Source data
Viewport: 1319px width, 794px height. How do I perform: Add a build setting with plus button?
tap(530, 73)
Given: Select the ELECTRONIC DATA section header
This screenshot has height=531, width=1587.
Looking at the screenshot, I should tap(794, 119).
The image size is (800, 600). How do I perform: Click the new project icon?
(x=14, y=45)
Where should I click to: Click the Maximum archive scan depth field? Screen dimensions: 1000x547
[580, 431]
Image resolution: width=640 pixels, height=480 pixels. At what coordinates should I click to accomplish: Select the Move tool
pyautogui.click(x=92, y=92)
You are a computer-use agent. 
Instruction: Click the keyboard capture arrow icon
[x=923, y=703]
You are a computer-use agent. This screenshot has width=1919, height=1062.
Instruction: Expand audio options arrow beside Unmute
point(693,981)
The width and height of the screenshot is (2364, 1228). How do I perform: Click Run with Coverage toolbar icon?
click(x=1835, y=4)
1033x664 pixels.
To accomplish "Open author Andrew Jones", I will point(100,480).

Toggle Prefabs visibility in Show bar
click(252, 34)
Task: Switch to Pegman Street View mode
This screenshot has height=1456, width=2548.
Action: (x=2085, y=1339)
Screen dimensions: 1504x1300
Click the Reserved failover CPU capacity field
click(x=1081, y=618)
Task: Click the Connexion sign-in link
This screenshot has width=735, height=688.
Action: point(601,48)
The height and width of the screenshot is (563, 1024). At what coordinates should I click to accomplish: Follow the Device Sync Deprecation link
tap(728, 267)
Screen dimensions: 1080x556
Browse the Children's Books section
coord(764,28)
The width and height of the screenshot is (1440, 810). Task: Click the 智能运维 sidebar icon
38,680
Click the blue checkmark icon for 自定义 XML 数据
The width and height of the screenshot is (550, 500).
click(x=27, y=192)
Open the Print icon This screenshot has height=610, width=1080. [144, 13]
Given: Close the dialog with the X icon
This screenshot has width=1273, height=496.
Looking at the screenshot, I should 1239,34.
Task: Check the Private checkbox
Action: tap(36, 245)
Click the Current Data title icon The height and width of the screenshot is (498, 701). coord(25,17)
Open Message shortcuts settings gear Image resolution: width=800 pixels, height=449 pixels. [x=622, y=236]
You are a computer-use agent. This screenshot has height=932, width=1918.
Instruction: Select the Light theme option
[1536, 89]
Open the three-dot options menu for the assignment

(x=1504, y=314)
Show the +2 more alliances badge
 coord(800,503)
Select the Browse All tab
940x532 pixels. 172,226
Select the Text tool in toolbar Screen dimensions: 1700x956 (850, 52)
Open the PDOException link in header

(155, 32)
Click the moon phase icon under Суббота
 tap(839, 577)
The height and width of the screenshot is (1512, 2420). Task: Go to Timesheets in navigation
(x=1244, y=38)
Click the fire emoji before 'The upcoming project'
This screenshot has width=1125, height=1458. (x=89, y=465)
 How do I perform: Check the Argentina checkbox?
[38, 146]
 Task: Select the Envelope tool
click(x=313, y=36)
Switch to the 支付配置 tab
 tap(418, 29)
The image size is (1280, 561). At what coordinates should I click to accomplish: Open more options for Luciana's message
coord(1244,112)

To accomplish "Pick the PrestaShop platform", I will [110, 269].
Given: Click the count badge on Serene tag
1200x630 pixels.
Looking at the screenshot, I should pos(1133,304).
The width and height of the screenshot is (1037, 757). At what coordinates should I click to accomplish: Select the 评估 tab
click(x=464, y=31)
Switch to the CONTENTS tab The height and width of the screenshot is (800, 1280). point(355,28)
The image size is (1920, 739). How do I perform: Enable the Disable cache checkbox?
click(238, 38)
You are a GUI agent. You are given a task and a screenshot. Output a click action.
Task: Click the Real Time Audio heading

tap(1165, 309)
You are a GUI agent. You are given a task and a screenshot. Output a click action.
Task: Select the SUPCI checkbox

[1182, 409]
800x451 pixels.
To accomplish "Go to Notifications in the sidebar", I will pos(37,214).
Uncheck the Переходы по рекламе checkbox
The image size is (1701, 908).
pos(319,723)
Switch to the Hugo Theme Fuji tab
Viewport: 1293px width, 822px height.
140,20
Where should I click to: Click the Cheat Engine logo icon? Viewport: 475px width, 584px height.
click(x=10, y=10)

What the task requires - Copy every line of the source data, starting at the very beginning and ending with the line containing "[x=923, y=703]", keeping that line as well.

Solution to this exercise -
Viewport: 1319px width, 794px height. How do I perform: Add a build setting with plus button?
tap(530, 73)
Given: Select the ELECTRONIC DATA section header
This screenshot has height=531, width=1587.
Looking at the screenshot, I should tap(794, 119).
The image size is (800, 600). How do I perform: Click the new project icon?
(x=14, y=45)
Where should I click to: Click the Maximum archive scan depth field? Screen dimensions: 1000x547
[580, 431]
Image resolution: width=640 pixels, height=480 pixels. At what coordinates should I click to accomplish: Select the Move tool
pyautogui.click(x=92, y=92)
You are a computer-use agent. 
Instruction: Click the keyboard capture arrow icon
[x=923, y=703]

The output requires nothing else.